Cystic FibrosisCystic Fibrosis, is a genetic discommode of the exocrine glands, affecting children and young people median survival is 25 years in females and 30 years in males. It is caused by a genetic abnormality in the CF transmembrane conductance regulator (CFTR) gene that results in the disruption of chloride transfer across cell membranes. As a consequence, chloride ions realise up in the cells of the lungs and other organs. Water stays inside the cells to disregard the chloride rather than being drawn out of the cells by normal chloride drive port and the normal secretions of the organs thicken. Mucus in the exocrine glands becomes thick and uneasy and eventually blocks the ducts of these glands (especially in the pancreas, lungs, and colored), forming cysts. The disease also causes the sweat glands to secrete spendthrift salt, causing heat prostration in hot weather. Symptoms, which vary check to the severity of the condition and the glands involved, include a diste nded abdomen diarrhea bulky, disgusting stools and malnutrition.

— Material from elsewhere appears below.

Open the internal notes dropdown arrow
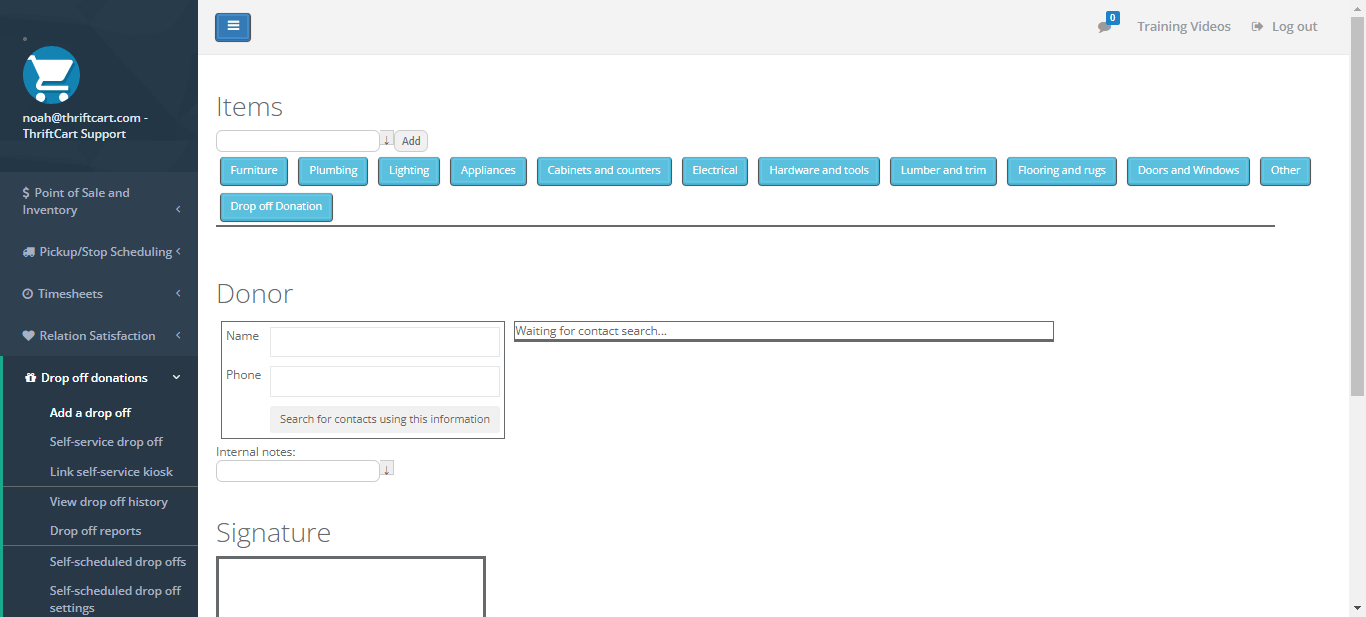1366x617 pixels. coord(386,467)
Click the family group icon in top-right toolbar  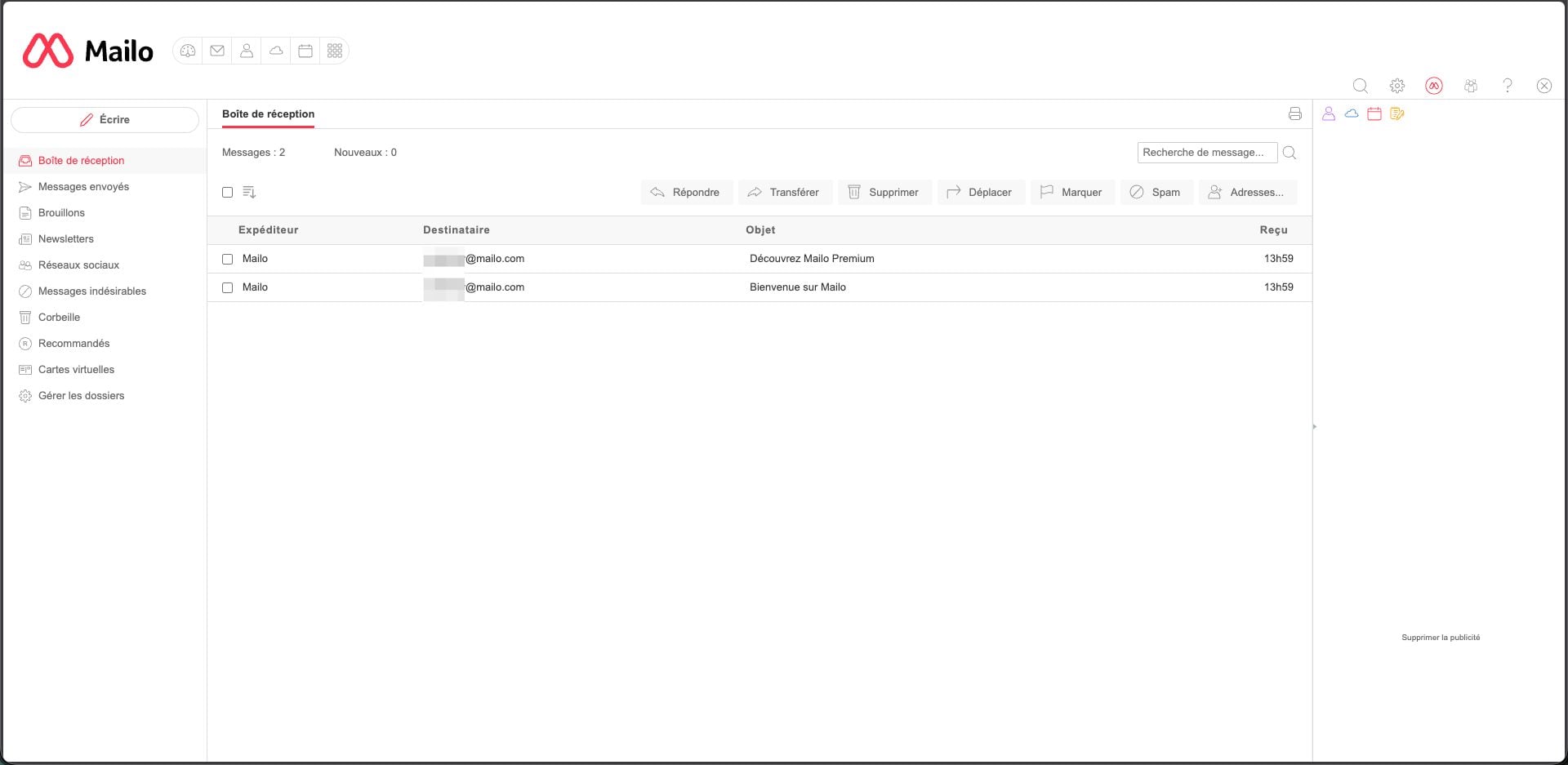[1471, 86]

Medical problems include nasal polyps and sinus disease, repeated respiratory infections, infertility, liver disease, and diabetes. Diagnosis is confirmed by a sweat test or measurement of transmembrane potential. Treatment consists of dietary adjustment (low fat&8212high calorie) and the plaque of vitamins, pancreatin, and antibiotics to ward off secondary infections. Special measures are necessary to belittle the viscosity of pulmonary secretions aerosol application of recombinant human DNA, an enzyme that digests the sticky superfluous cellular DNA that helps form these viscous secretions, was approved in 1993. In some cases lung transplantation is helpful. The identification of the abnormal gene (1989) paved the way for gene therapy aimed at altering the genetic structure by transferring to the unhurried cells with normal CFTR genes.